3 Golf Putting Tips for Reading the Greens
One thing that is essential to becoming a great putter is the ability to read greens correctly. There are plenty of golf putting tips, but know how to read the greens is one of the most important. Although reading greens requires experience, there are a few elements that anyone can observe that will improve their ability to read greens.
3 Golf Putting Tips help you make more putts:
Always Look Uphill: There are those players like to look at the putt from behind the ball. Others will their putt from behind the hole. Most Professional golfers will do both and sometimes even the side of the putt. Having more information is better when it comes to reading greens, but make sure it does not promote paralysis by analysis.
Sometimes when I am reading my putt from different directions it appears that the putt is breaking in different directions.
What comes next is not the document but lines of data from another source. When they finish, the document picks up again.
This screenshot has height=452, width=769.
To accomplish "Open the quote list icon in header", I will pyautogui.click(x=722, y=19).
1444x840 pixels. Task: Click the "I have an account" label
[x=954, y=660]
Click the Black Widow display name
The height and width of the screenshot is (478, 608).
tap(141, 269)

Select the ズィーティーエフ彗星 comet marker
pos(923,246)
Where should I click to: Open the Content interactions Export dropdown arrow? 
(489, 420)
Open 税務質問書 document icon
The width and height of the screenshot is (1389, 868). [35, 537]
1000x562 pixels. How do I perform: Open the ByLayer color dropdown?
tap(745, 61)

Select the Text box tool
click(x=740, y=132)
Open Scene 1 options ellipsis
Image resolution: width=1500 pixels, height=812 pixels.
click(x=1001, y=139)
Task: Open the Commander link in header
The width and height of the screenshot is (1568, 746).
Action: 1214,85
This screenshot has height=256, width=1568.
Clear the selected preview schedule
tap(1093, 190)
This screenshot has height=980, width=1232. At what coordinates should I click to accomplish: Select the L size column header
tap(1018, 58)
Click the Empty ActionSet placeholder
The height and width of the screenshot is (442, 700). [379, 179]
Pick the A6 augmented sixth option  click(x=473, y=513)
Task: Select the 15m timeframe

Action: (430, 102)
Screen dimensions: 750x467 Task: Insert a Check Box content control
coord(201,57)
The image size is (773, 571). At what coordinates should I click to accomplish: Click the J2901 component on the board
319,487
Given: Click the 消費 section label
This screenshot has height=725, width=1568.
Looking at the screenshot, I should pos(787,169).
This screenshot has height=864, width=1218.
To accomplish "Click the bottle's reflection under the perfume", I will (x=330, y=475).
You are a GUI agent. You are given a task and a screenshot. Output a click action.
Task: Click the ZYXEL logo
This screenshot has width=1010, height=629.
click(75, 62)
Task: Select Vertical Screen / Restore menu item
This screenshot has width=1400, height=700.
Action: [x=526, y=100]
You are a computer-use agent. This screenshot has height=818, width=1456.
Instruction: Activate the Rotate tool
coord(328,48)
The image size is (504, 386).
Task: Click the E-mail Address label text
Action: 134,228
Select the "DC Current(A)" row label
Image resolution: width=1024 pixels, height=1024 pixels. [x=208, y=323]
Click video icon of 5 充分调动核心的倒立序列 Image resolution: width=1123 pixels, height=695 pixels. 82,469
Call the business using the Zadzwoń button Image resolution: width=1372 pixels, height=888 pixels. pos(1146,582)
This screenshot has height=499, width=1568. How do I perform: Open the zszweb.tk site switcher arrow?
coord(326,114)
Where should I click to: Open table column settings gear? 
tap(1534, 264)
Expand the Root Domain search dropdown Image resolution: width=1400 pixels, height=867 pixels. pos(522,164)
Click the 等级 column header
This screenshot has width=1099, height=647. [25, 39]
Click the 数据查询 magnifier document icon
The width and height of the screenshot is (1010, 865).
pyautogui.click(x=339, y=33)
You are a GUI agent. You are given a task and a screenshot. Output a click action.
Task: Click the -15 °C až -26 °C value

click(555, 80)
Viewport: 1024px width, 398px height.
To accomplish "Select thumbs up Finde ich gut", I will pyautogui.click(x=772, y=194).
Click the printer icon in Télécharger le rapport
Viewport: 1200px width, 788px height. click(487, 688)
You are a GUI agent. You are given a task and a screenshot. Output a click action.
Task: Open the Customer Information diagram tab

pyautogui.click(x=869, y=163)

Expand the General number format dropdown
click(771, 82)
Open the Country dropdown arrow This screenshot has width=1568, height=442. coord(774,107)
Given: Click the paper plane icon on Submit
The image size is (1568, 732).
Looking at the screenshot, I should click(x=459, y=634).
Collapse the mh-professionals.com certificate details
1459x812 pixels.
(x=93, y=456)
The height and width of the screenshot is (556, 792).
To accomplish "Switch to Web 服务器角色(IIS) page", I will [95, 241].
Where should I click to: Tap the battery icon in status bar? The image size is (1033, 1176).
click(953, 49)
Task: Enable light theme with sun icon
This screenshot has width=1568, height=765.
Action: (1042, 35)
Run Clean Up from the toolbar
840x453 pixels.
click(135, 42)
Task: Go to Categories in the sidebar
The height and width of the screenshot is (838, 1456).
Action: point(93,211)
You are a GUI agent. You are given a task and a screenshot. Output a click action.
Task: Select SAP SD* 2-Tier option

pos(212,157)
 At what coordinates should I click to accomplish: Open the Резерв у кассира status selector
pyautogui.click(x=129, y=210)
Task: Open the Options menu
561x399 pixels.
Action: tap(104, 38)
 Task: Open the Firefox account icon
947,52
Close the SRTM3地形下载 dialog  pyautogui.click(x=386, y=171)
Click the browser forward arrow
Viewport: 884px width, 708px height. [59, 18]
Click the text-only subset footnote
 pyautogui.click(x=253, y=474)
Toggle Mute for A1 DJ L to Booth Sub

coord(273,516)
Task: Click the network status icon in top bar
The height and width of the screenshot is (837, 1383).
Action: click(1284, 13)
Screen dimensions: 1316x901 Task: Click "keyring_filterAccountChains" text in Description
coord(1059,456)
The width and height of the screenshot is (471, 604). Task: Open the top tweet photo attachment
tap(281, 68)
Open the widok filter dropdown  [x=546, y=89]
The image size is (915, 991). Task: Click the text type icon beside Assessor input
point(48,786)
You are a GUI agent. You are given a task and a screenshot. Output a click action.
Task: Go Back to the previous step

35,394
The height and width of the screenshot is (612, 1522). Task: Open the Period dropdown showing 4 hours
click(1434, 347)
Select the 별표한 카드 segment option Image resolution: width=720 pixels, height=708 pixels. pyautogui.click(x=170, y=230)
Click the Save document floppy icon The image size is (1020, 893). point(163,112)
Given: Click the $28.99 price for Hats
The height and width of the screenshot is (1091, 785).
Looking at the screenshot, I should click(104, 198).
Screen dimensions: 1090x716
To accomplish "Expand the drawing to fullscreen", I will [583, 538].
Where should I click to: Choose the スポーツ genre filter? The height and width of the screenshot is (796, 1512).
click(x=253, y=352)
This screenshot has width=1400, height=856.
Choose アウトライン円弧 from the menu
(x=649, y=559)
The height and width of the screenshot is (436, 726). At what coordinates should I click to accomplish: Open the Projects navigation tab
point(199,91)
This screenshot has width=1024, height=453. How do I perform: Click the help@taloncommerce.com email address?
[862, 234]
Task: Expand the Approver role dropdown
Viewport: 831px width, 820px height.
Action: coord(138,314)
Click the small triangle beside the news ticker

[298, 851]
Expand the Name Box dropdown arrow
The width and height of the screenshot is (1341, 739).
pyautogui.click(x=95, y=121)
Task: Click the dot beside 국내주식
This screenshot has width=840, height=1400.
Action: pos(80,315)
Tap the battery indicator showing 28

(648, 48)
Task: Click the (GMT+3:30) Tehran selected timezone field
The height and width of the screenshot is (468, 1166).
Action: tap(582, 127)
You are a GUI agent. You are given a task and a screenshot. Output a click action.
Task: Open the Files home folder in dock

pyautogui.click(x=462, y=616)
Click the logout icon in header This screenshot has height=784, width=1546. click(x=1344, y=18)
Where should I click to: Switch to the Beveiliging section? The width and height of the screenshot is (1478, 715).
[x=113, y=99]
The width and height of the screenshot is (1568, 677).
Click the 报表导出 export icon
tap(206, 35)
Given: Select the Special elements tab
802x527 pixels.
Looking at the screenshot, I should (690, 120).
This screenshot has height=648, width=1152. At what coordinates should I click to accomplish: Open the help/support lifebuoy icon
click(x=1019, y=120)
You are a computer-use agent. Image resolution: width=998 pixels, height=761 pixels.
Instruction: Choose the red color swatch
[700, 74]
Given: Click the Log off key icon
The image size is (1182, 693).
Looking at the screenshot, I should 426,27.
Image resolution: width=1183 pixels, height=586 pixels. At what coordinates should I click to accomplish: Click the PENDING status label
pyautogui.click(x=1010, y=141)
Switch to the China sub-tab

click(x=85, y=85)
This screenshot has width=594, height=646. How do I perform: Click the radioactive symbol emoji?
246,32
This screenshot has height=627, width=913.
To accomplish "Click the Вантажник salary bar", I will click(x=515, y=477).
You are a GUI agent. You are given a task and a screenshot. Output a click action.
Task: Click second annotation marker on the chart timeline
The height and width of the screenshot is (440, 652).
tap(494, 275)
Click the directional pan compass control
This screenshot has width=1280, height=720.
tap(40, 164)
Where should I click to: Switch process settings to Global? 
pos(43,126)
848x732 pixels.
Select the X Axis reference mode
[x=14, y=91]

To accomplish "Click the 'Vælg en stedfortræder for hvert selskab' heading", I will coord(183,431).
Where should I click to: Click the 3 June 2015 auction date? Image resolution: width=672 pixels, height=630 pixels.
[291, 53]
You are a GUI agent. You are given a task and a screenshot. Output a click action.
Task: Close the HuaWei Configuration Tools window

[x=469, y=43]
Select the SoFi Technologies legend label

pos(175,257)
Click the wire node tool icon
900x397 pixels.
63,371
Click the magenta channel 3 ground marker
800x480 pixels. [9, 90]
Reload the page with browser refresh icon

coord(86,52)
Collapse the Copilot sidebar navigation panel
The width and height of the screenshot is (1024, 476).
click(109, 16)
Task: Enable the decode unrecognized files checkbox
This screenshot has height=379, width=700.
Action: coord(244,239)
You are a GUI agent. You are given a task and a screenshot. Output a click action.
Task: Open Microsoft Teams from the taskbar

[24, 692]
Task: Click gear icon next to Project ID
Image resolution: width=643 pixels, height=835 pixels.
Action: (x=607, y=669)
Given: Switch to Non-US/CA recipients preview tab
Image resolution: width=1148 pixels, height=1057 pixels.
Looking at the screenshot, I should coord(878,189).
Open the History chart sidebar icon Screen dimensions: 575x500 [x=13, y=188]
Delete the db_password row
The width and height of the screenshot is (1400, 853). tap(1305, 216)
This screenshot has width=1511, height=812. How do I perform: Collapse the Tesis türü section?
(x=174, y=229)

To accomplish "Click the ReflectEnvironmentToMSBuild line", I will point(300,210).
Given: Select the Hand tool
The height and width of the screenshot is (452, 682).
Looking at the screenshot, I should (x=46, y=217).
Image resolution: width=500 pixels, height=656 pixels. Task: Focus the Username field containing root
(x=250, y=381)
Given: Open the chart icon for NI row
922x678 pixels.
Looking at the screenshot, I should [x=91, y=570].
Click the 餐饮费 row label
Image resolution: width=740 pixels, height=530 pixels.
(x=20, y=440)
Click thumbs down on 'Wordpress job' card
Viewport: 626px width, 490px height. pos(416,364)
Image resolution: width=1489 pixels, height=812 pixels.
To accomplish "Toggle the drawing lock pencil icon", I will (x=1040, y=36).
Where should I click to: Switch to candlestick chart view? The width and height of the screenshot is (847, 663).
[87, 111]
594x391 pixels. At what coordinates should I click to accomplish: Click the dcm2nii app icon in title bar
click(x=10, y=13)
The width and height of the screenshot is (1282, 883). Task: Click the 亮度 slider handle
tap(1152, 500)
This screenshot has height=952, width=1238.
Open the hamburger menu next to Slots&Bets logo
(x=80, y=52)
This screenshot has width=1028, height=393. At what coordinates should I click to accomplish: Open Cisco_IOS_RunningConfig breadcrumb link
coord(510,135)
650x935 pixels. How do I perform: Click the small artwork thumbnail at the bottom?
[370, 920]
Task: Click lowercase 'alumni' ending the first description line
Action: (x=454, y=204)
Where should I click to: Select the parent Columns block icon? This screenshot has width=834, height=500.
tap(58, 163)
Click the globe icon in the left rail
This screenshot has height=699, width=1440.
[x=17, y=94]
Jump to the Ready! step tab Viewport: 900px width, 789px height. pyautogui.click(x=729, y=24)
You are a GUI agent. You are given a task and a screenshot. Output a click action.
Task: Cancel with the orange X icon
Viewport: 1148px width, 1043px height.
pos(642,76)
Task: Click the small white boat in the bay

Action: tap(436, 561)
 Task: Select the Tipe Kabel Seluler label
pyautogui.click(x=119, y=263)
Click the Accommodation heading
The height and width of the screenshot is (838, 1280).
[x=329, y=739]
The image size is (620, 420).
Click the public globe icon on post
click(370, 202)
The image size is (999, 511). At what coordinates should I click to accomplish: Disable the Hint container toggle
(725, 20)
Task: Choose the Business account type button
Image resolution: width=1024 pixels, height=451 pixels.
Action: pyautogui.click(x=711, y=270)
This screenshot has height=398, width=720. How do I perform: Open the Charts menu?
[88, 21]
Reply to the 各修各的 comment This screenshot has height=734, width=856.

This can confuse the issue. So when this happens, I know that from experience the best read is looking uphill.
Look at it this way, when you are faced with a downhill putt, your most accurate read will be from behind the hole, looking uphill towards your ball. With an uphill putt just the opposite is true. You will get the most accurate read from behind the ball looking towards the hole.
Play More Break: Amateur golfers tend to underestimate the break on a putt. When you are faced with a putt that is going break, the putt that is on the high side of the hole will have a tendency or a chance to fall in the hole. If your putt is on the low side of the cup you will have little or no chance of sinking that putt.
Grain: The grain on the greens does not mean much if you play on bent grass. Now if you play in the south on Bermuda greens then you definitely need to pay more attention to the grain.
With Bermuda grass the blades are thicker than with Bent grass and will affect your golf ball. Reading the grain on Bermuda grass is as simple. What you need to look for is the shiny and dull side of the grass. Stand in the middle of your green and look in both directions. You will notice that one way the grass will look shiny and the other will look darker.
The shinier the grass the more down grain the putt will be. When putting down grain the speed of your putt will be faster, causing you to hit the putt softer. This one change will cause the ball to break more. With putts going against the grain you can be more aggressive and hit the ball harder. This will mean that the ball won’t break as much.